• Try it:
Please keep the pictures out and write out exactly the lines from the first in the data below through the one containing "[Pin on Pinterest] (1159, 601)", both included.
Start of Data
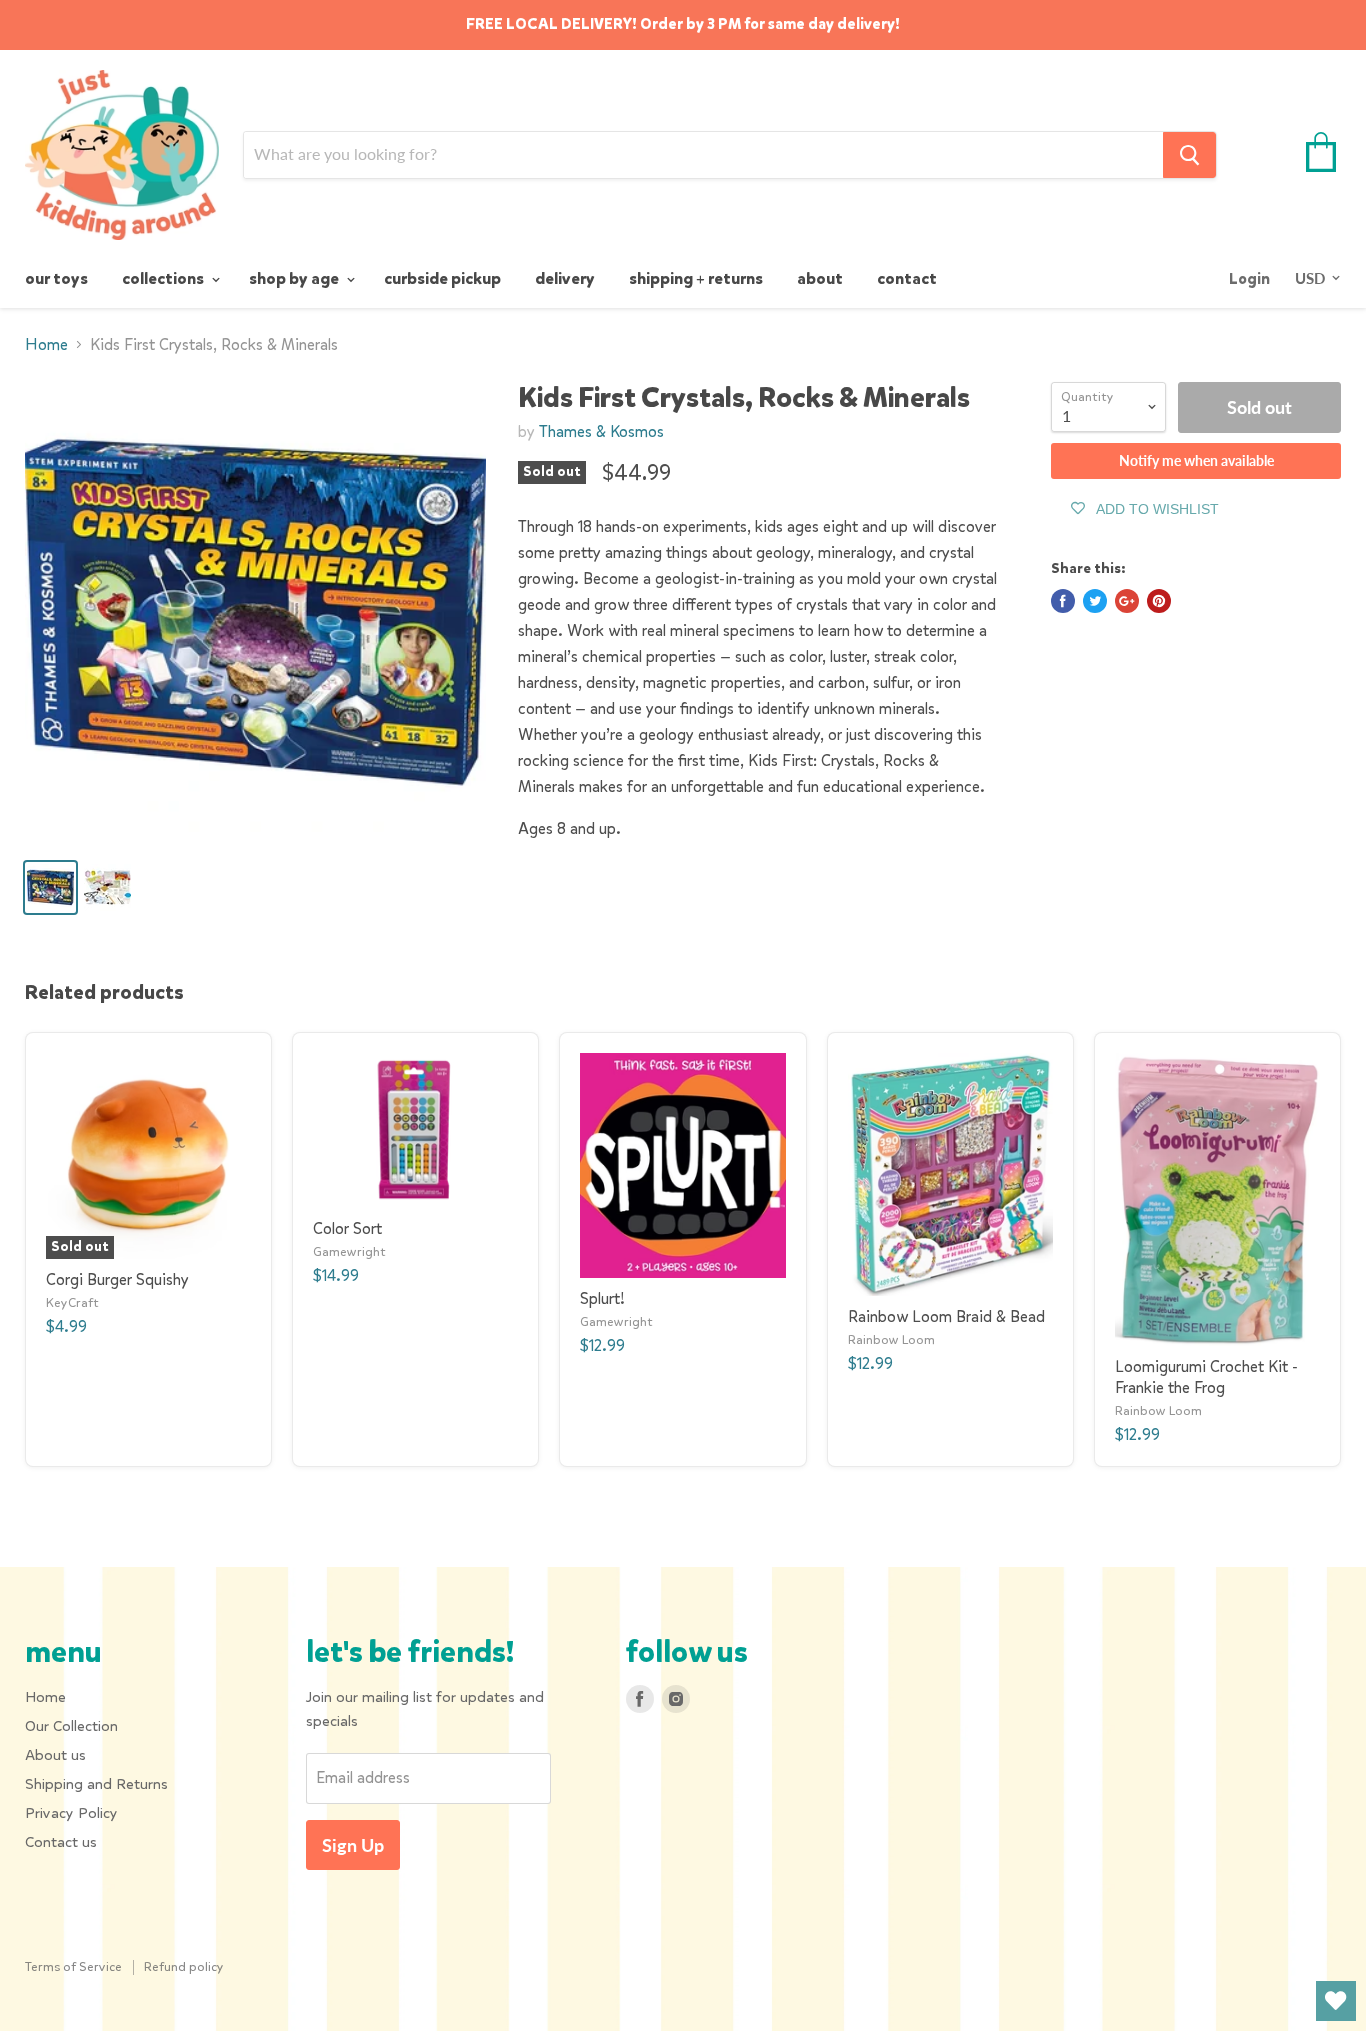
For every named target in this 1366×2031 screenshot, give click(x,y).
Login (1249, 279)
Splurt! (602, 1298)
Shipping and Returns (96, 1784)
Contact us (61, 1842)
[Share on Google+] (1127, 601)
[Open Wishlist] (1336, 2001)
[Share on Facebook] (1063, 601)
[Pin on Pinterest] (1159, 601)
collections (164, 278)
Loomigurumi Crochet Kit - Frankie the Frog (1206, 1377)
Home (46, 345)
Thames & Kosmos (601, 431)
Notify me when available (1196, 460)
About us (55, 1755)
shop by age (295, 278)
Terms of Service (73, 1966)
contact (907, 278)
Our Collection (71, 1726)
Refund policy (184, 1966)
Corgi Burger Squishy (117, 1279)
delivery (565, 278)
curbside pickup (442, 278)
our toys (56, 278)
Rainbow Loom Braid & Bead (946, 1316)
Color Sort (347, 1228)
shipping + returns (696, 278)
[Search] (1189, 155)
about (820, 278)
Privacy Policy (71, 1813)
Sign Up (353, 1845)
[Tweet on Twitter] (1095, 601)
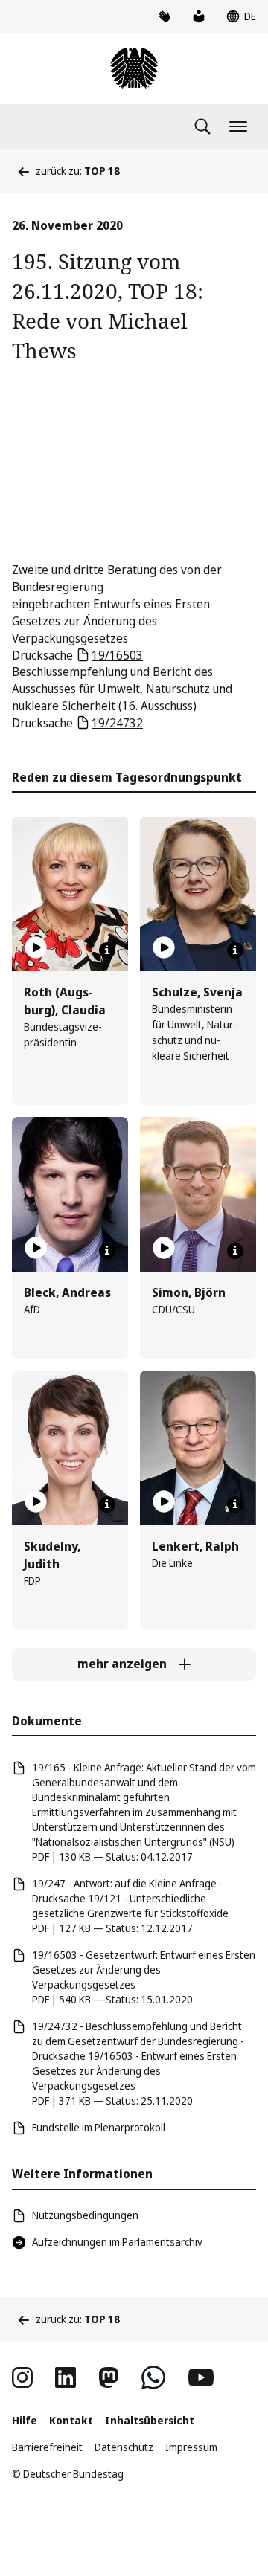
End of Data
• Exercise response:
For every named target in this 1366×2031 screenshot, give click(x,y).
Login (1249, 279)
Splurt! (602, 1298)
Shipping and Returns (96, 1784)
Contact us (61, 1842)
[Share on Google+] (1127, 601)
[Open Wishlist] (1336, 2001)
[Share on Facebook] (1063, 601)
[Pin on Pinterest] (1159, 601)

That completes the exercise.